### Задание 1
Выпишите из текста о Евангелии от Иоанна все беседы Христа, которые в нем приводятся в качестве примера.
### Задание 2
Какое название, согласно тексту о Евангелии от Иоанна, получило это Евангелие в древности?
### Задание 3
Продолжите, пожалуйста, текст о Евангелии от Иоанна с того места, на котором он заканчивается.

### Фрагмент текста
◇ ◇ ◇
Согласно распространенному мнению, Иоанн написал свое Евангелие много позже, уже будучи глубоким старцем, где-то в 90-е годы. Как гласит предание, он взялся за перо по просьбе ефесских христиан или даже малоазийских епископов. Они принесли ему первые три Евангелия и просили дополнить их. Иоанн якобы подтвердил истинность всего написанного там, но нашел, что нужно подробнее изложить учение о Божестве Христа, чтобы люди с течением времени не стали думать о Нем только как о сыне человеческом. Тем более, что тогда уже появились евиониты, гностики и последователи ереси Коринфа, отрицавшие Божество Христа и видевшие в Нем только человека. Поэтому четвертое Евангелие имеет отчасти полемический характер, а догматические вопросы в нем подчеркнуты особенно явно. С синоптическими Евангелиями оно далеко не во всем совпадает по содержанию, оно включает рассказы о событиях и изречениях Христа, которых нет в первых трех Евангелиях.
Датировка четвертого Евангелия 90-ми годами в настоящее время оспаривается рядом библеистов. Если в XIX веке некоторые протестантские богословы вообще отрицали авторство Иоанна Богослова, утверждая, что это Евангелие написано неким греческим богословом около 200 года, то теперь так уже никто не думает. Однако ряд видных библеистов, в том числе и православных, полагают, что Иоанн написал его гораздо раньше, еще до разрушения Иерусалима в 70 году.
В своей аргументации они опираются на относительно недавно установленную наукой связь данного Евангелия с еврейской религиозной мыслью начала I века, что достаточно ясно подтверждено кумранскими свитками. В целом, по вопросу о датировке четвертого Евангелия сейчас нет единого мнения, хотя многие все же склоняются к традиционной датировке – 90-м годам.
Важнейшая особенность Евангелия от Иоанна выражена в том названии, которое было дано ему в древности. Это Евангелие Духовное, по-гречески Пневматикой. Если синоптические Евангелия повествуют главным образом о событиях земной жизни Христа, то Евангелие от Иоанна сразу же начинается учением о Его Божестве, а затем приводит целый ряд возвышенных речей Иисуса – отличительная черта данного Евангелия – длинные беседы Христа, – где раскрывается Его Божественная природа и содержатся глубочайшие размышления о таинствах веры. Сошлемся на беседу с Никодимом, с самарянкой, беседу о хлебе, сошедшем с небес, о добром пастыре и особенно прощальную беседу на Тайной Вечере. За учение о Боге-Слове и за раскрытие сложных моментов христианкой веры Иоанн и получил имя Богослова. Его также называют апостолом любви, ибо он не раз говорит о христианской любви как в Евангелии, так и в посланиях.
◇ ◇ ◇
(Некоторые данные)
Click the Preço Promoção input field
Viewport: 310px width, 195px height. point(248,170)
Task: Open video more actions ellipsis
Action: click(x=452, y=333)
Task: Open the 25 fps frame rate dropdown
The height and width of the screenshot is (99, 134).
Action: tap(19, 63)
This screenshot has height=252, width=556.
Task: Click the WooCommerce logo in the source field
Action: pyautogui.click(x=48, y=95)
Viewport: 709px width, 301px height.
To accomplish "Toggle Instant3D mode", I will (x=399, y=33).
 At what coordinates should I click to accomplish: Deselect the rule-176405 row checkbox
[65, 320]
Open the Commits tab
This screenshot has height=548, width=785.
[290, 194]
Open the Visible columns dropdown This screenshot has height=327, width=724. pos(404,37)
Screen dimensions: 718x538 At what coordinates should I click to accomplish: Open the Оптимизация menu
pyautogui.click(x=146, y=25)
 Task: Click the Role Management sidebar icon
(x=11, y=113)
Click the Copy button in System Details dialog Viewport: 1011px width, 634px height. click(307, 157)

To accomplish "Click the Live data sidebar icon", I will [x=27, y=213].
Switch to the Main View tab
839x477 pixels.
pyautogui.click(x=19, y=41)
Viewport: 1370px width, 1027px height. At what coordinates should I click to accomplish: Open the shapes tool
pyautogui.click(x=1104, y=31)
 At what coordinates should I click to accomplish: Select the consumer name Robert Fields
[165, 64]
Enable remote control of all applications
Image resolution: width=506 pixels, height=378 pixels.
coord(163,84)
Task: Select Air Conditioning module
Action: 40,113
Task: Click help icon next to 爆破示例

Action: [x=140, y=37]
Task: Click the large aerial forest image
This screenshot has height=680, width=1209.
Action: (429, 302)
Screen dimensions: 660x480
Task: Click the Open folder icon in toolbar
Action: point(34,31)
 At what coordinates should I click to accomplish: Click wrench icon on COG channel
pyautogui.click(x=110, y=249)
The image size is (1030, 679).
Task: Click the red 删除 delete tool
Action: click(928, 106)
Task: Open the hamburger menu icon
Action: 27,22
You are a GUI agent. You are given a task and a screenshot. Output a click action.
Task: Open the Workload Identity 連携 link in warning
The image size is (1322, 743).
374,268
◇ ◇ ◇
### Результат 1
- беседа с Никодимом
- беседа с самарянкой
- беседа о хлебе, сошедшем с небес
- беседа о добром пастыре
- прощальная беседа на Тайной Вечере

### Результат 2
Евангелие Духовное, по-гречески Пневматикой.

### Результат 3
Если синоптики пишут в основном о служении Иисуса Христа в Галилее, а затем о последнем Его путешествии в Иерусалим на Страсти, то Иоанн рассказывает о событиях, происходивших в Иудее и, прежде всего, в Иерусалиме. Четвертое Евангелие уточняет хронологию синоптиков. Если исходить только из их книг, может возникнуть обманчивое впечатление, что земная миссия Христа длилась всего около года. Иоанн же говорит о четырех посещениях Христом Иудеи. Поскольку Иисус, как и все правоверные евреи, посещал Храм в Иерусалиме на Пасху, о чем сказано у Иоанна, то, очевидно, Его служение продолжалось около трех с лишним лет.
Иоанн чаще синоптиков останавливается на мессианском свидетельстве Иисуса Христа о Себе Самом. Именно тут Христос несколько раз повторяет в приложении к Себе священную формулу «Я есмь», которая, как мы помним из лекций по Ветхому Завету, на еврейском языке обозначала имя Бога Яхве, и считалась запретной. Ее даже не произносили вслух при чтении Библии, заменяя другими словами.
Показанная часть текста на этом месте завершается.